"Dimas!"
Laura menjerit saat melihat tubuh Dimas tersungkur di lantai dan dengan cepat Wisnu menarik kerah baju Dimas lalu memukulnya sekali lagi. Ia tidak memberikan sedikitpun kesempatan untuk membiarkan Dimas melawannya dan mengabaikan Laura yang mencoba menghentikannya memukuli Dimas.
"Pria sepertimu tidak pantas mendapatkannya!" Teriak Wisnu.
"Siapa kamu melarangku menyentuh Laura!" Dimas berteriak tidak kalah kencang dan akhirnya membalas pukulan Wisnu sehingga pelipis matanya terluka dan berdarah.
"Hentikan! Tolong jangan berkelahi!" Teriak Laura, ia menarik baju wisnu agar Wisnu tidak kembali memukul Dimas tapi itu membuat Dimas dapat memukul Wisnu dengan lebih leluasa. Tindakan Dimas jelas membuat Laura begitu terkejut sehingga ia dengan cepat membantu Wisnu untuk beranjak bangun.

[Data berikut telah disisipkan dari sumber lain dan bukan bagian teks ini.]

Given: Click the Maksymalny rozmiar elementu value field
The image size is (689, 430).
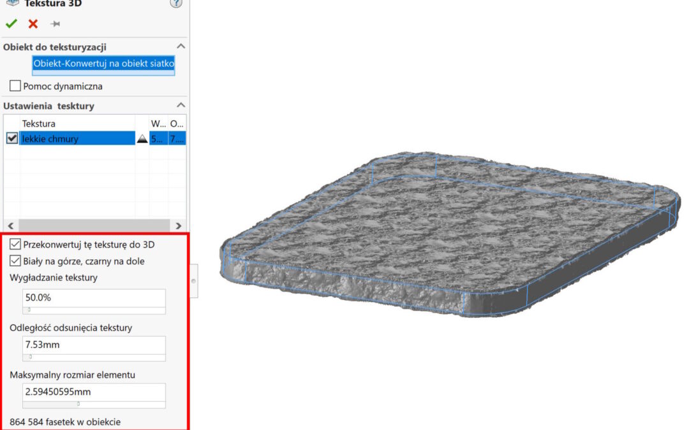Looking at the screenshot, I should [94, 392].
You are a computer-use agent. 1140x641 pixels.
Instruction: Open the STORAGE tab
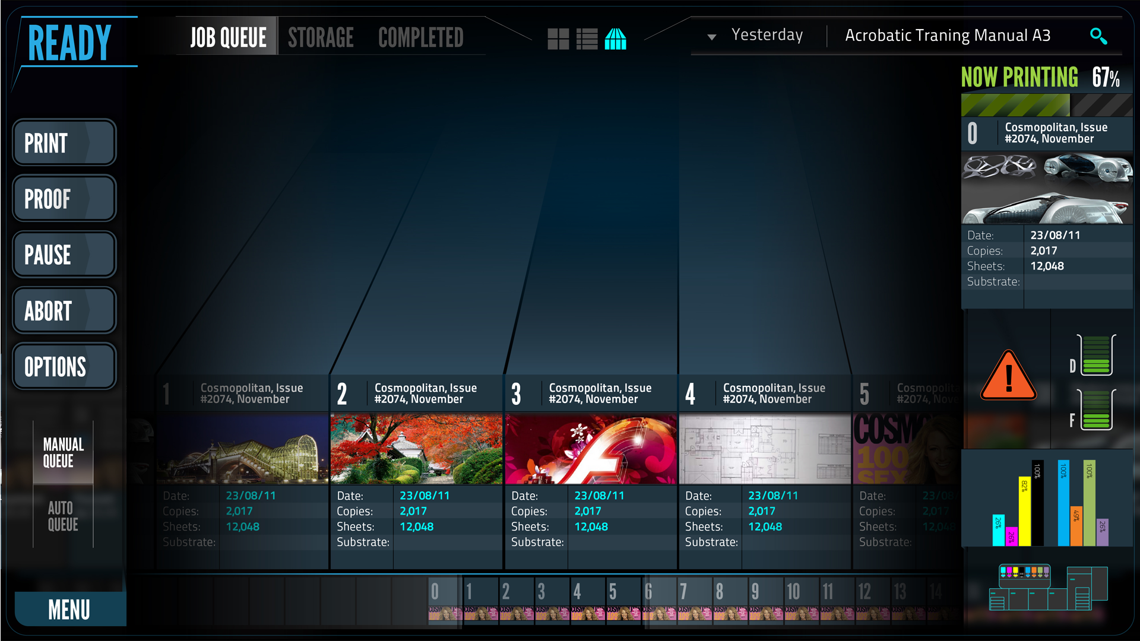pos(321,37)
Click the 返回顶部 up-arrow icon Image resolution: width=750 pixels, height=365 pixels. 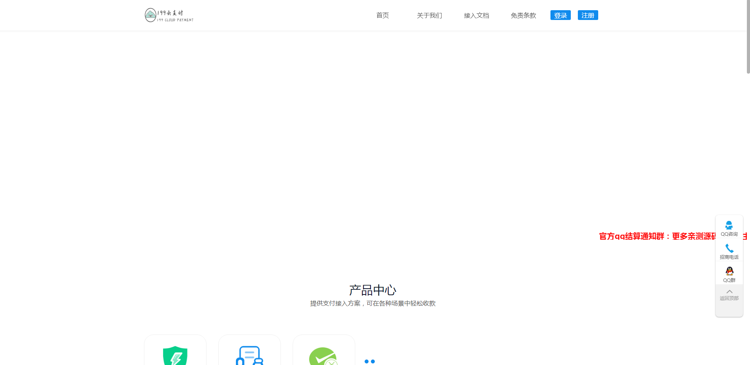729,292
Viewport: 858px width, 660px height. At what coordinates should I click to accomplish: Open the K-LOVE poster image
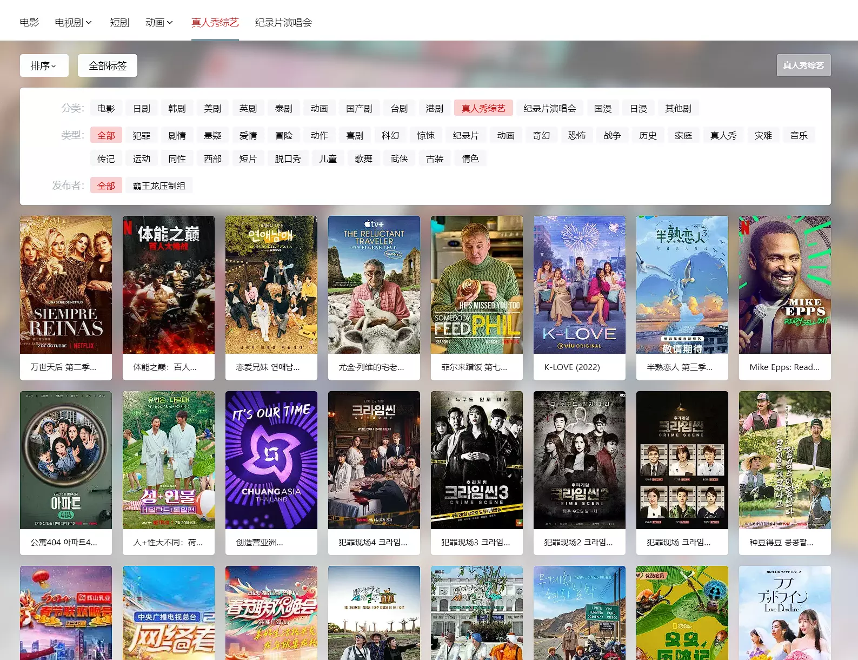point(579,285)
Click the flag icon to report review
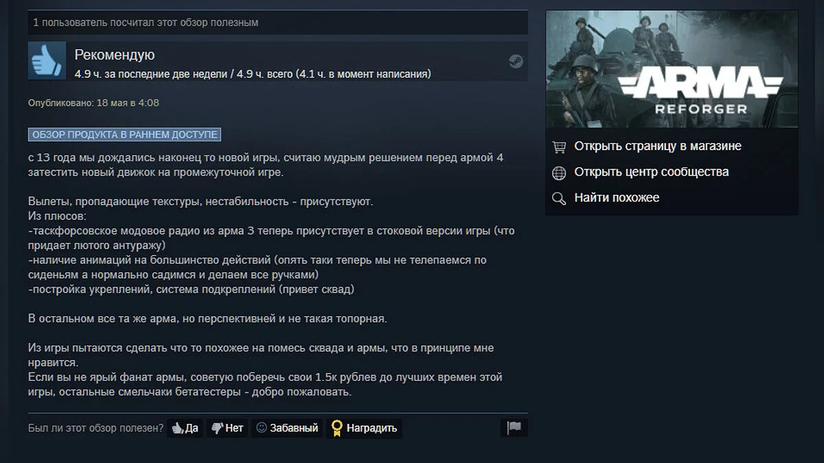 tap(514, 428)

"Kamu baik-baik saja?" Tanya Laura tapi Wisnu tidak menjawab pertanyaanya, ekspresinya masih menunjukan kemarahan yang tidak terbendung begitu juga dengan Dimas yang merasa tidak senang melihat Laura lebih memperdulikan Wisnu daripada dirinya.
Dimas kemudian menarik Laura ke sisinya tapi Wisnu menahannya dengan mencekal pergelangan tangan Laura.
"Lepaskan dia!" Baik Dimas maupun Wisnu tidak ada yang mau mengalah, mereka tetap memegangi Laura dari sisi yang berbeda dan berusaha menarik tubuh Laura kesisi mereka sehingga tubuh Laura terombang ambing.
"Sakit…" Laura hanya bisa meringis menahan rasa sakit. Ia mulai putus asa sekarang karena terhimpit diantara dua pria yang sedang diliputi amarah.
"Laura!"
Laura mengangkat pandangannya untuk melihat siapa pemilik suara yang terdengar tidak asing itu.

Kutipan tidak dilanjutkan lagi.